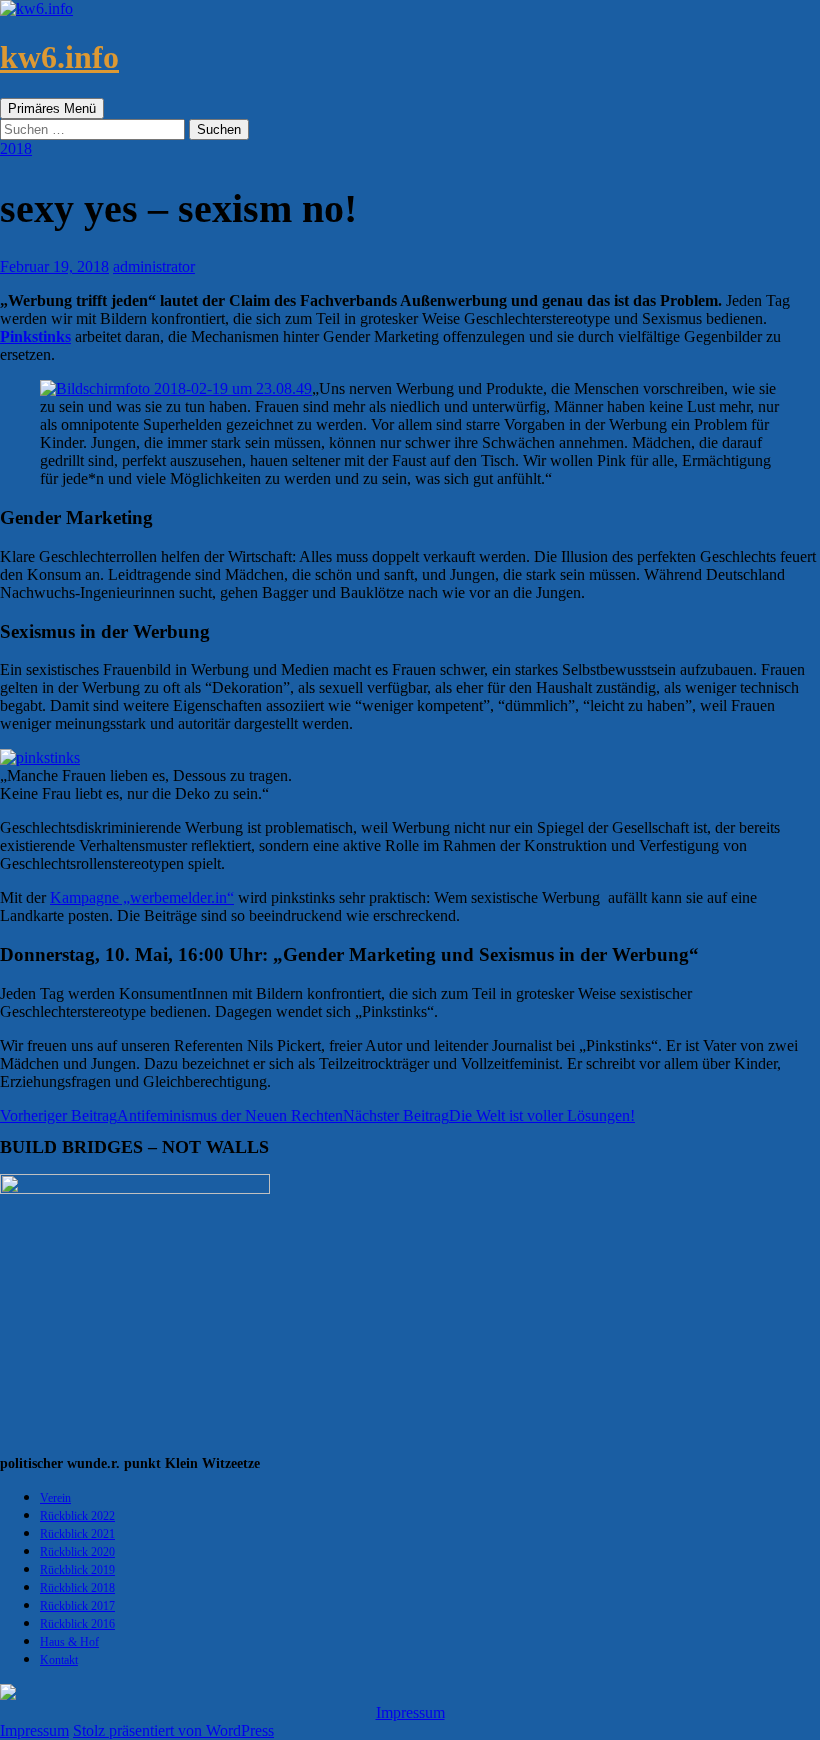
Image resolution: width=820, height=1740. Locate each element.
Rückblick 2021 (77, 1534)
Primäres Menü (52, 108)
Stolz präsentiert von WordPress (173, 1730)
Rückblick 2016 (77, 1624)
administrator (154, 266)
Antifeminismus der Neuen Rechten (171, 1115)
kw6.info (59, 57)
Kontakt (59, 1660)
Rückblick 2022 (77, 1516)
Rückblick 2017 (77, 1606)
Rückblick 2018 (77, 1588)
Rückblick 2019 (77, 1570)
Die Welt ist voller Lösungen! (489, 1115)
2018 (16, 148)
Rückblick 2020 (77, 1552)
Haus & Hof (69, 1642)
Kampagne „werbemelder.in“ (142, 897)
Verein (55, 1498)
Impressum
::::::
-- WHAT IS EXPECTED --
Write out again exactly the lines that run from the one holding "Stolz präsentiert von WordPress (173, 1730)" through the last line of the data; omit all other lines.

-- EXPECTED ANSWER --
Stolz präsentiert von WordPress (173, 1730)
Rückblick 2016 (77, 1624)
administrator (154, 266)
Antifeminismus der Neuen Rechten (171, 1115)
kw6.info (59, 57)
Kontakt (59, 1660)
Rückblick 2022 (77, 1516)
Rückblick 2017 (77, 1606)
Rückblick 2018 (77, 1588)
Rückblick 2019 (77, 1570)
Die Welt ist voller Lösungen! (489, 1115)
2018 (16, 148)
Rückblick 2020 (77, 1552)
Haus & Hof (69, 1642)
Kampagne „werbemelder.in“ (142, 897)
Verein (55, 1498)
Impressum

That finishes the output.